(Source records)
◆ ◆ ◆
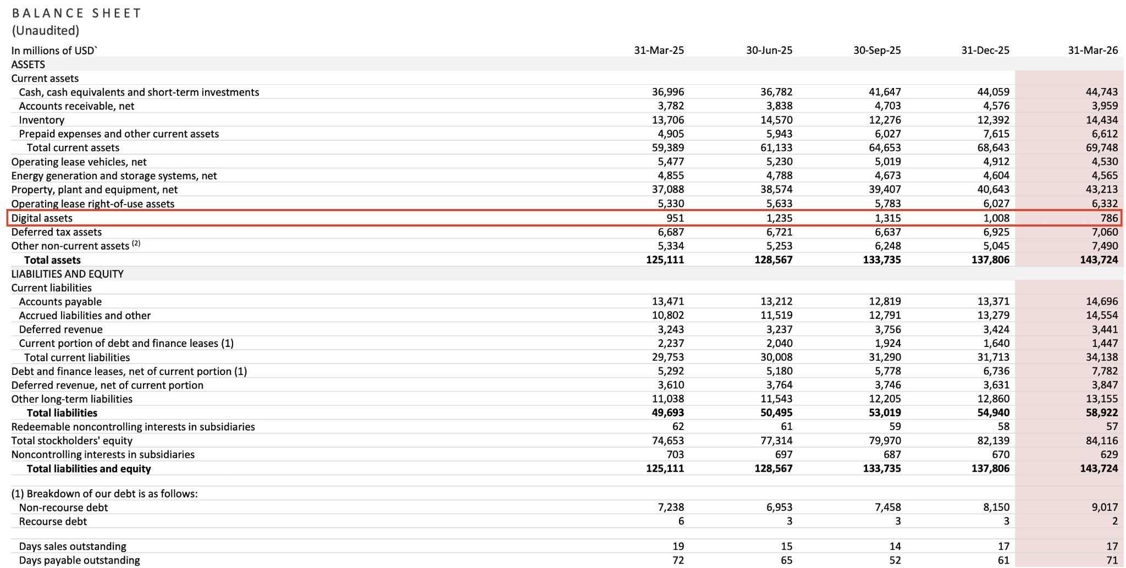Click the Days sales outstanding label
The image size is (1126, 568).
pos(73,547)
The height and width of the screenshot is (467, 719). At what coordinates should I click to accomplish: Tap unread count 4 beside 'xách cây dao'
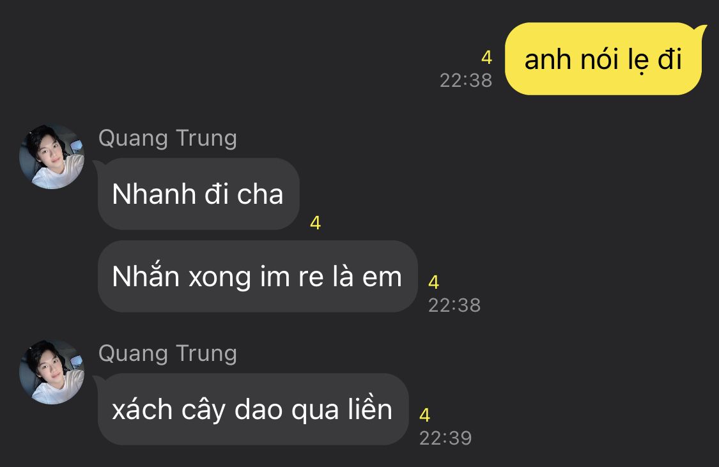point(424,415)
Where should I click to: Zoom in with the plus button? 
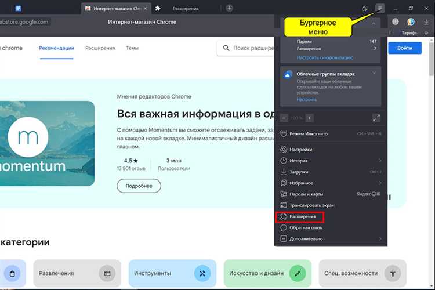pos(310,118)
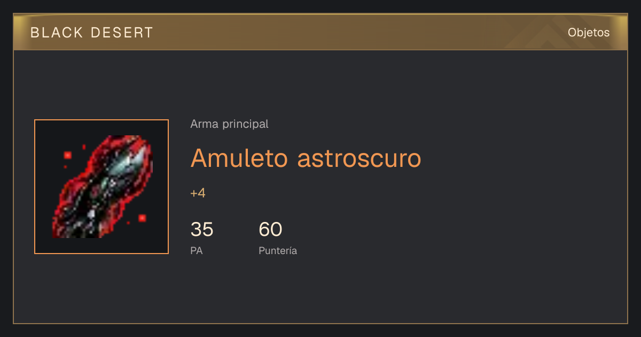Click the BLACK DESERT title
The image size is (641, 337).
92,33
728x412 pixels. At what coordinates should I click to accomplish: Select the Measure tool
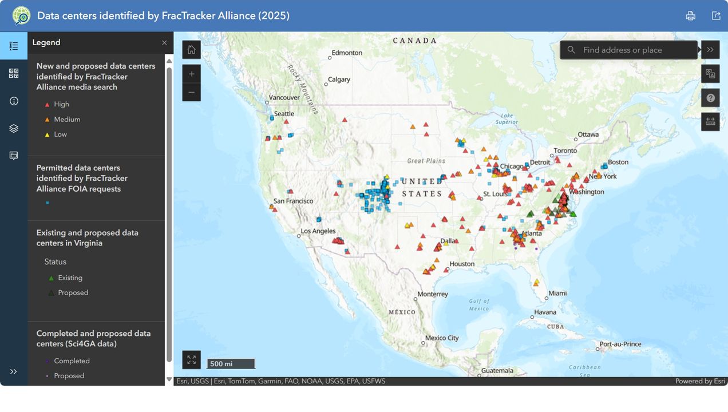[x=710, y=121]
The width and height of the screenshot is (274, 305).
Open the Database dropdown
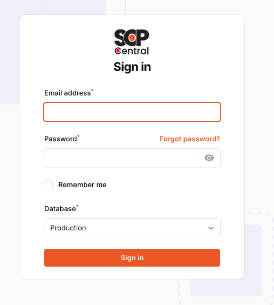coord(132,228)
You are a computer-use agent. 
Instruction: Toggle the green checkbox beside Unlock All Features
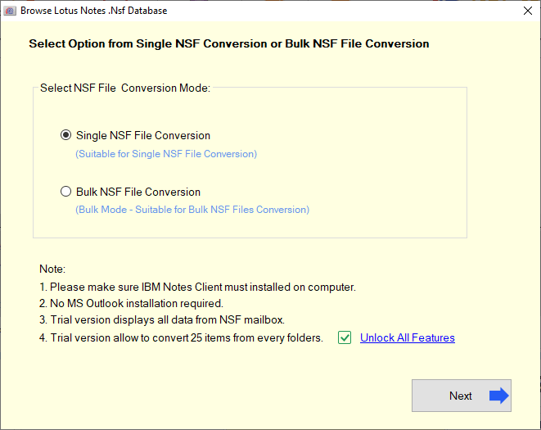(345, 337)
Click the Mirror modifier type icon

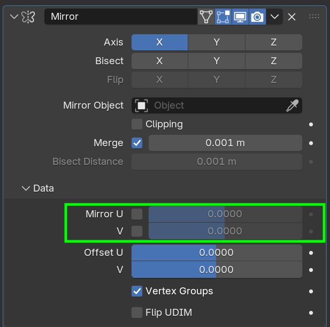point(28,17)
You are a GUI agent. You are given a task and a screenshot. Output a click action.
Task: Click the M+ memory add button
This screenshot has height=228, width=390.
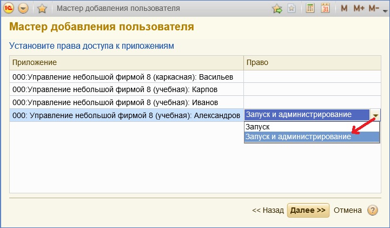pos(359,9)
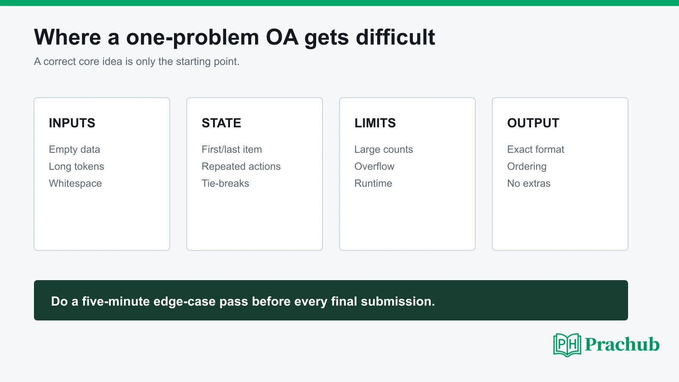Click the Empty data item
Viewport: 679px width, 382px height.
75,149
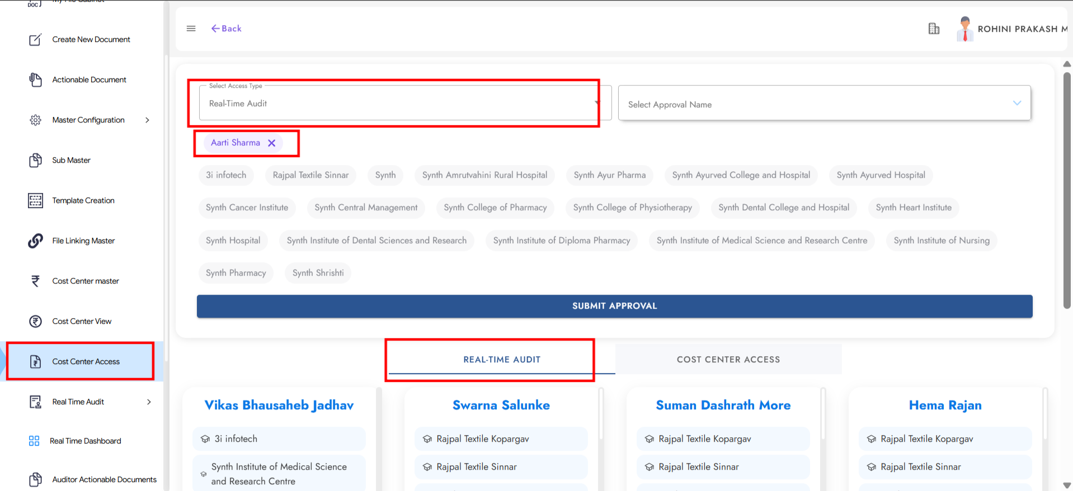Click the Template Creation icon
Viewport: 1073px width, 491px height.
(x=35, y=201)
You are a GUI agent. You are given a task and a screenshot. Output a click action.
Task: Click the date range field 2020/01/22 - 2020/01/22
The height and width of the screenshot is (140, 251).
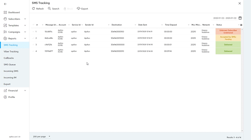point(225,18)
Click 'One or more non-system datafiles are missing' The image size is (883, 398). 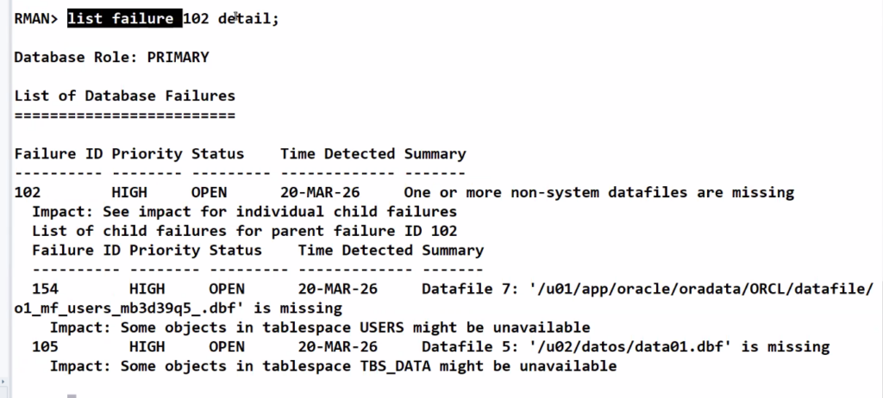click(598, 192)
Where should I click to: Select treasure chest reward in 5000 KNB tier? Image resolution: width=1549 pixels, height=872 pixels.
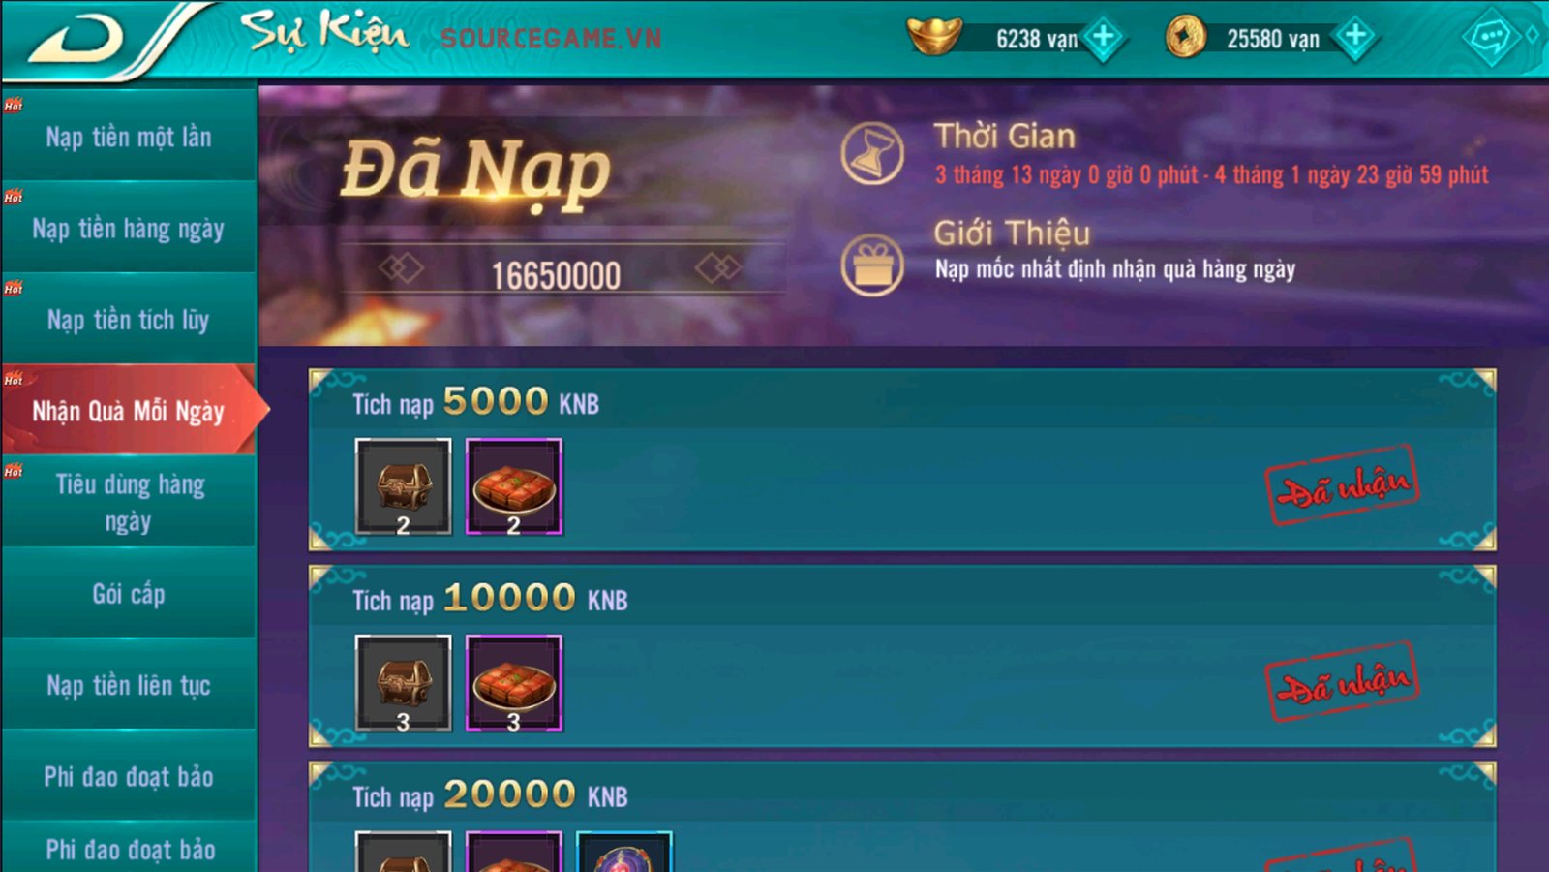[x=403, y=486]
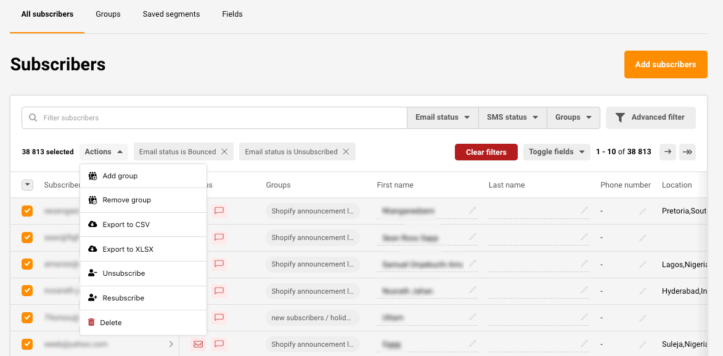Open the Email status dropdown
The image size is (723, 356).
[x=443, y=117]
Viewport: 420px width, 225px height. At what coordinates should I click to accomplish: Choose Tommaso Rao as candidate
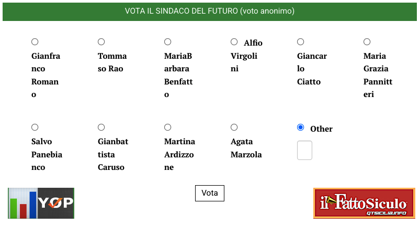101,42
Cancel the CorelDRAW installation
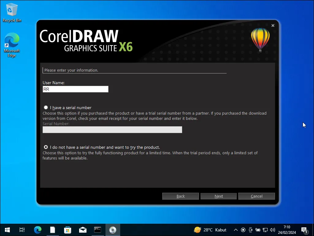Screen dimensions: 314x236 (x=256, y=196)
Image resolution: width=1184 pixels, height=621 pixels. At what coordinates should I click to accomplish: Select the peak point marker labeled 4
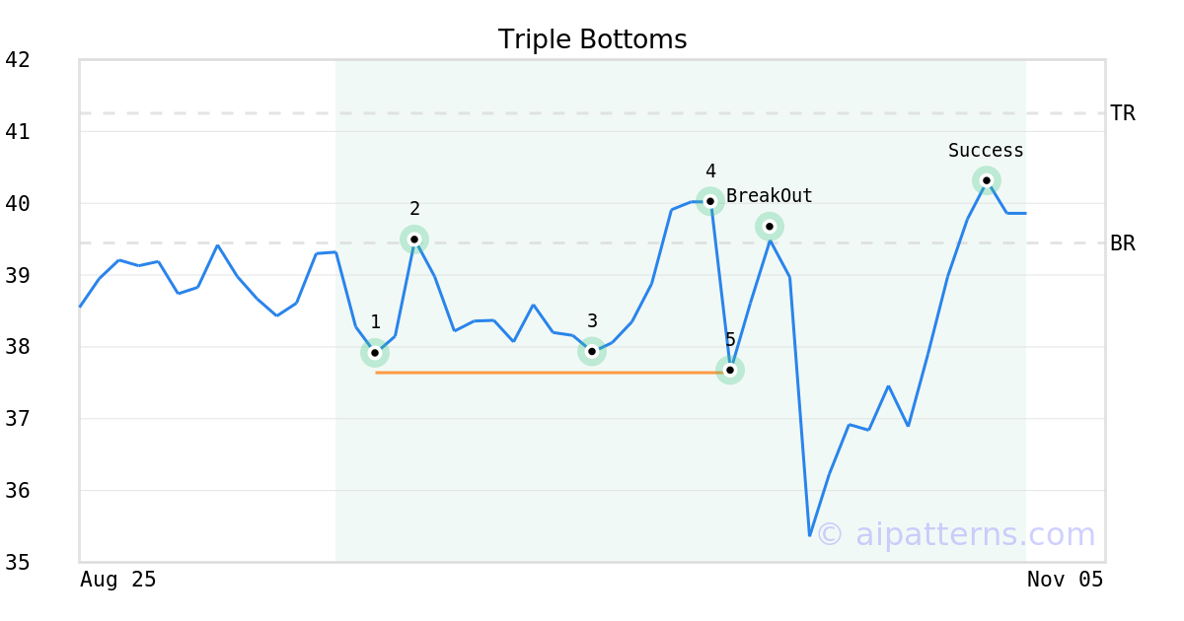pyautogui.click(x=710, y=201)
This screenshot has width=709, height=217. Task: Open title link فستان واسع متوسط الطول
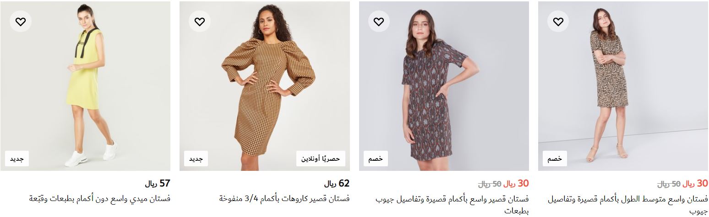click(628, 205)

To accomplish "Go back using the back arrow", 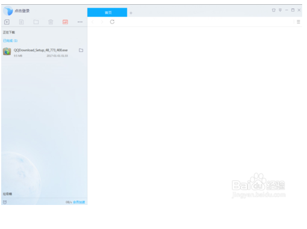I will click(x=93, y=22).
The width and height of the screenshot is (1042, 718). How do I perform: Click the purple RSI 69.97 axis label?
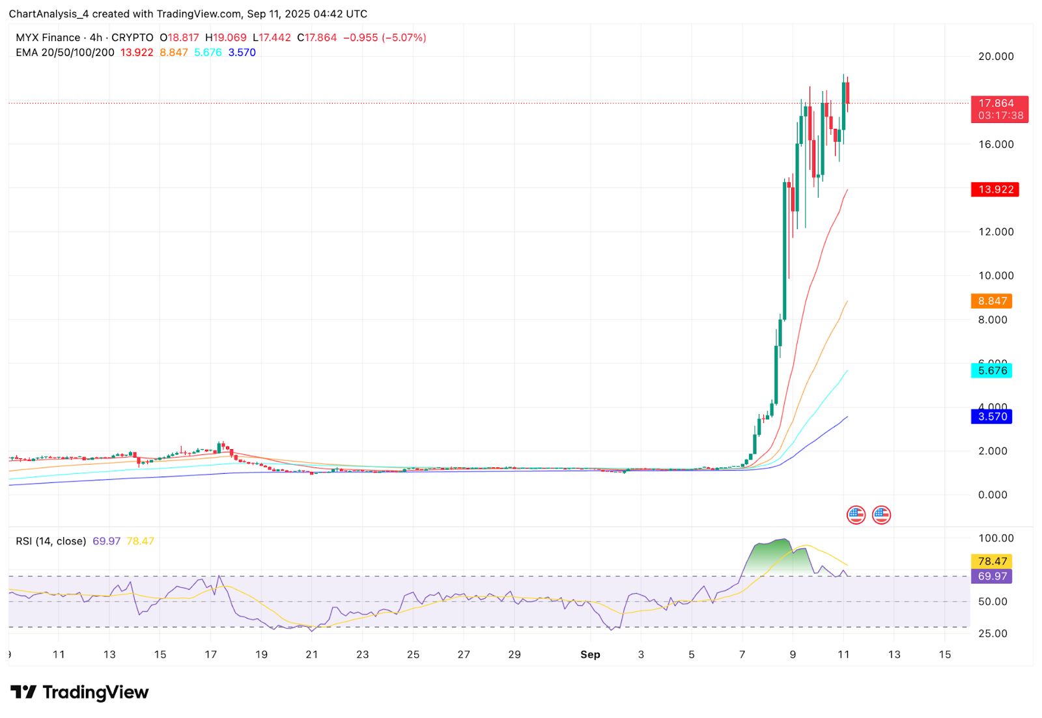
◆ ◆ ◆
◆ **TASK DIRECTIONS**
Word for word, repeat the lines above from the one with "Click the Mirror modifier type icon" through the one with "Task: Click the M+ memory add button", and nothing beyond them. Omit the pictures.

◆ **RESPONSE TO THE TASK**
Click the Mirror modifier type icon

point(28,17)
You are a GUI agent. You are given a task and a screenshot. Output a click action.
Task: Click the M+ memory add button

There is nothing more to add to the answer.